The tagline needs work. But the demand for IAB-based retail media standards is still growing.
A year ago, ad tech vendors led by the startup Kevel created an outside group to accelerate retail standardization, hoping it would happen in 2024. The group later merged its work with the IAB Tech Lab.
Kevel and the other retail ad startups stand behind the IAB’s standards, Kevel CEO James Avery told AdExchanger at the time. “We just have a little more urgency to get this figured out.”
Well, call it a Christmas miracle, because this month the IAB and IAB Europe released the final version of its first retail media standards. As a first step, these standards establish certain definitions and metrics that can be consistent across different retailers, such as creating clear zones within a brick-and-mortar store (exterior, entrance, checkout, aisles and other) and potential ad reporting metrics like “gross impressions,” as well as ads with “the opportunity to see” or “likelihood-to-see.”

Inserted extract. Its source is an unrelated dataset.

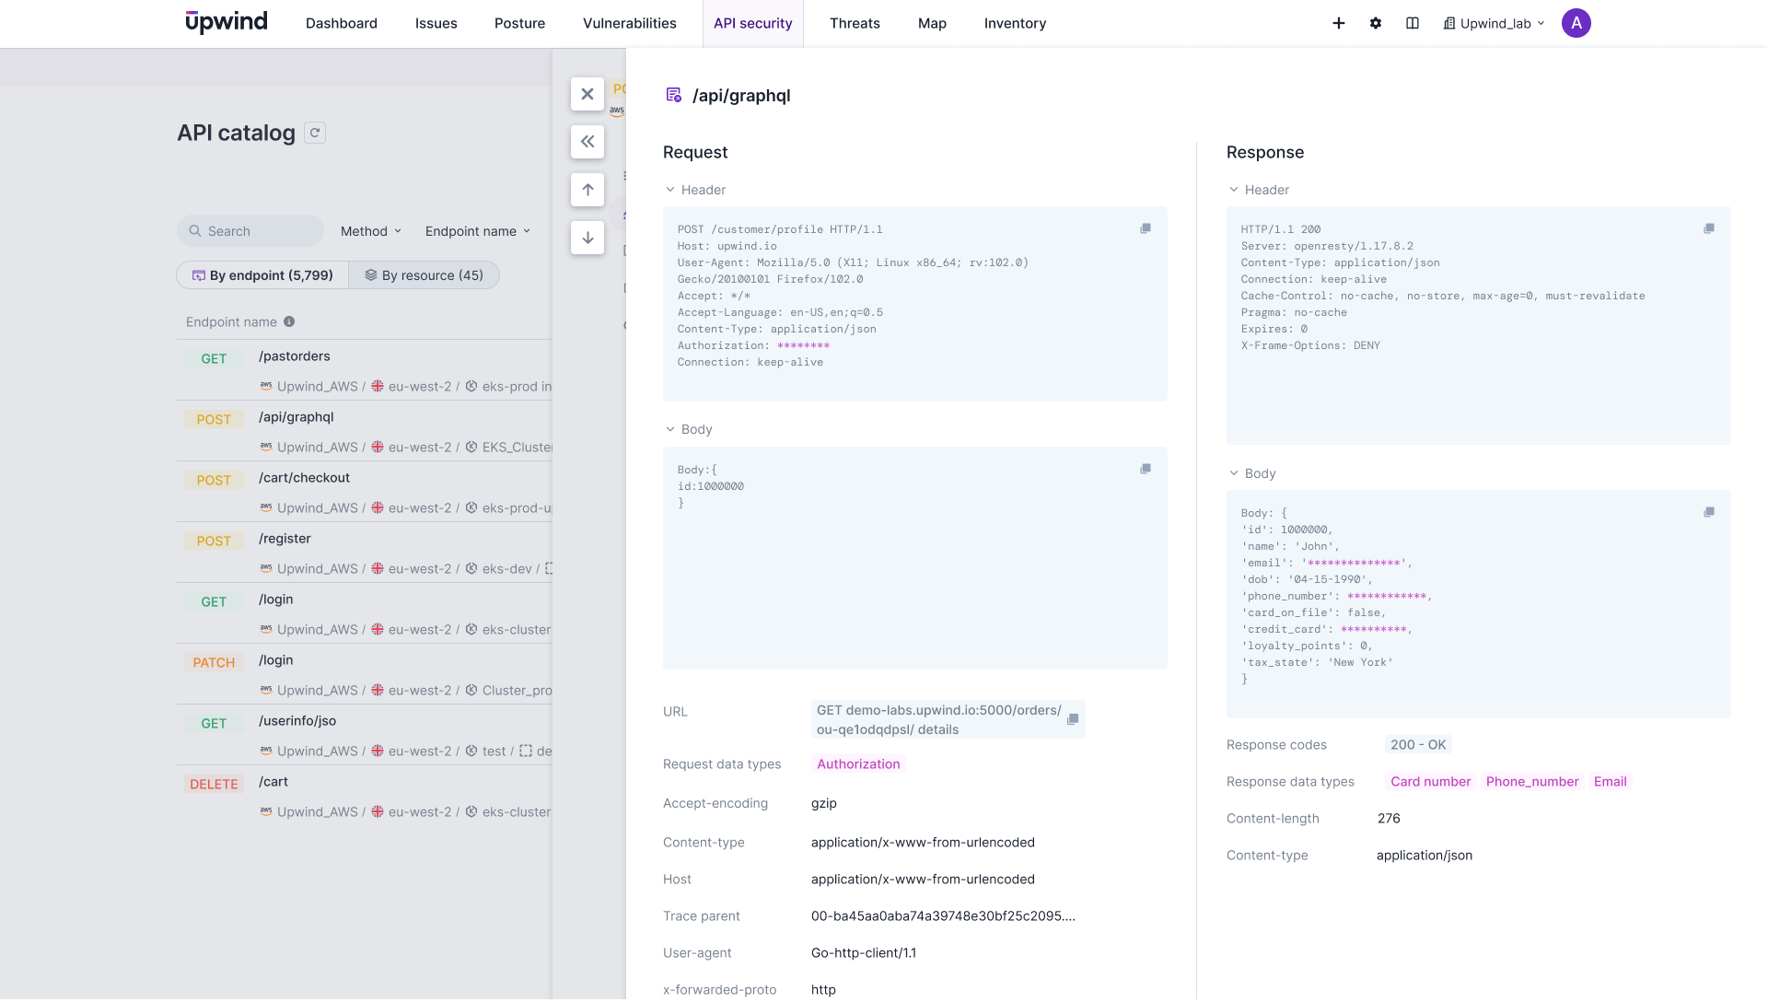Refresh the API catalog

So retail media standards are happening?
Yes. Retail media standards do now exist, and advertisers and retail media networks can begin adopting those mutual metrics and definitions.

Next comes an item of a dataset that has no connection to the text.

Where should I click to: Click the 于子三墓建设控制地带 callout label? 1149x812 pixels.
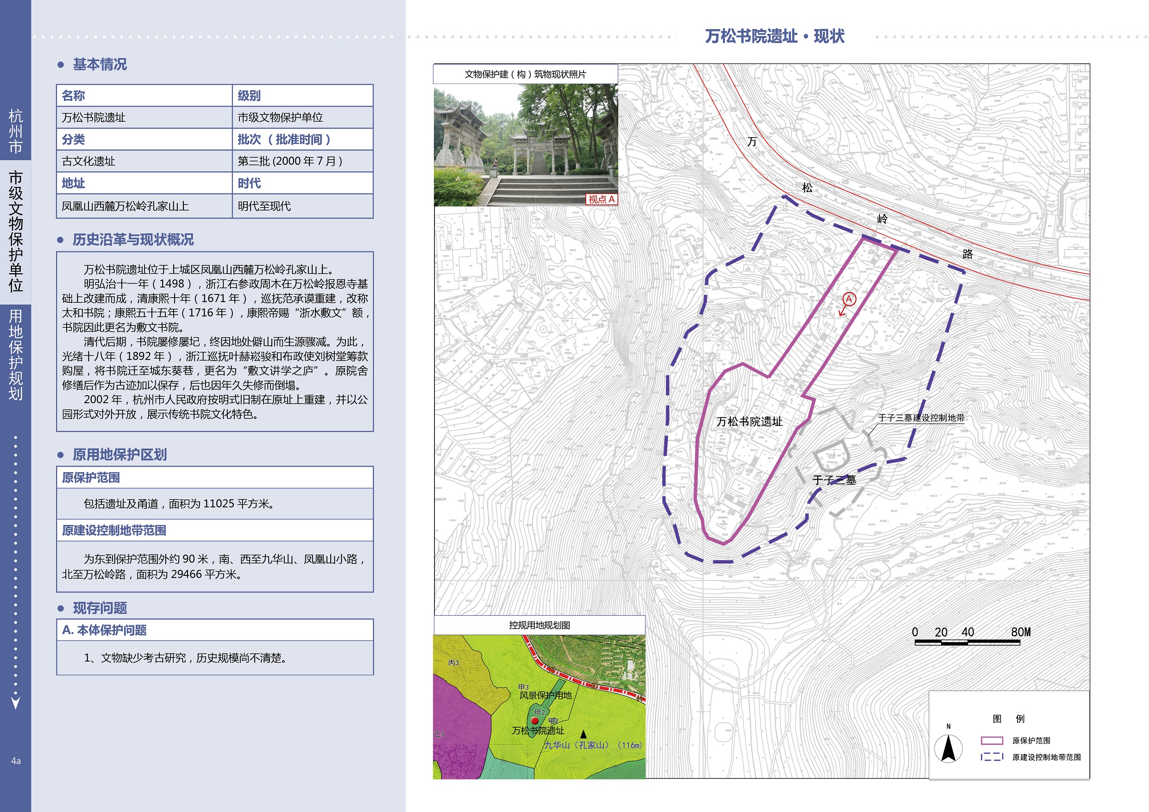[x=921, y=418]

But the problem is more difficult than standardization across the open web.
For one thing, there is the simple fact that stores themselves are all different.
The IAB defines retail media as “digital place-based” campaigns tied to a real-world shopping location. In other words, these standards aren’t for sponsored product listings on an app or website – which are fairly easy to standardize and automate. This is about how to evaluate all the marketing in and around a store. Which is probably more than you think.

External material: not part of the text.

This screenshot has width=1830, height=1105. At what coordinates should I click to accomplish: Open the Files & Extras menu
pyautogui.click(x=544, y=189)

If there are gas pumps or electric car-charging stations outside, or any sort of screen or billboard nearby a store, those digital out-of-home spots are retail media DPB ads. The audio ads from radio or streaming music in the store are DPB placements. Coinstar machines, shopping carts with screens, physical coupons, offers on a digital price tag and cardboard aisle displays could all fall under retail media and DPB ads.
There are, in other words, monstrous differences between the types of inventory an advertiser might get from different retailers. Which is why new metrics like “the opportunity to see” or “likelihood-to-see” were advocated for by retailers themselves, as a way to differentiate from a metric like “gross impressions.”
If a supermarket serves an ad on its new line of in-store smart-carts and it’s confident the shopper saw that ad, does that count the same as a small display ad on the Coinstar machine in the store entranceway?
Retail reticence
Achieving consensus on the definitions for even baseline retail media metrics required a tough 18-month slog.
Unfortunately, this was the easy part.
Now, standards must be adopted and enforced by platforms and vendors.
Standardization is “an easy thing to rally behind,” Evan Hovorka, VP of product and innovation for the Albertsons Media Collective, the grocer’s retail media business, recently told AdExchanger.
Everyone can say they’re for lowering taxes and spending more on public schools, too. But there are disincentives to adopting retail media standards as well, which some retailers and ad tech vendors don’t mention.
Criteo, for instance, stands to benefit by any rising of the tide in retail media. If RMN standards mean more brands feel comfortable shifting shopper marketing budgets to ad tech, that’s a good thing for programmatic overall.
But Criteo also benefits by the current state of non-standardization. As the incumbent among independent retail ad networks (i.e., not Google or Amazon), Criteo doesn’t exactly need standards. All of the taxonomies, creative formats and definitions for tracking and targeting exist within Criteo. Smaller retail ad tech competitors like Kevel, CitrusAd and TripleLift benefit disproportionately by standardization, because advertisers are less likely to default to the incumbent, where it’s simplified and a broad RMN network already exists.
Hovorka said one promising sign of standards catching on is the recent adoption by LiveRamp, which he said is important because, like Criteo, LiveRamp is one of those incumbent vendors that might be said to benefit by the lack of standards. But LiveRamp has strongly adopted the IAB retail media standards, he added, which means it will put its own “seal of approval” on metrics and conversions from the new RMN standards.
Eschewing retail media standards might be a way for some platforms to “preserve their RMN businesses as a singular thing,” Hovorka said. And that strategy may have worked five years ago, he added.
But for CPG advertisers, the problem doesn’t go away, he said. “Now we have to think of ourselves as an industry and work together to solve these problems.”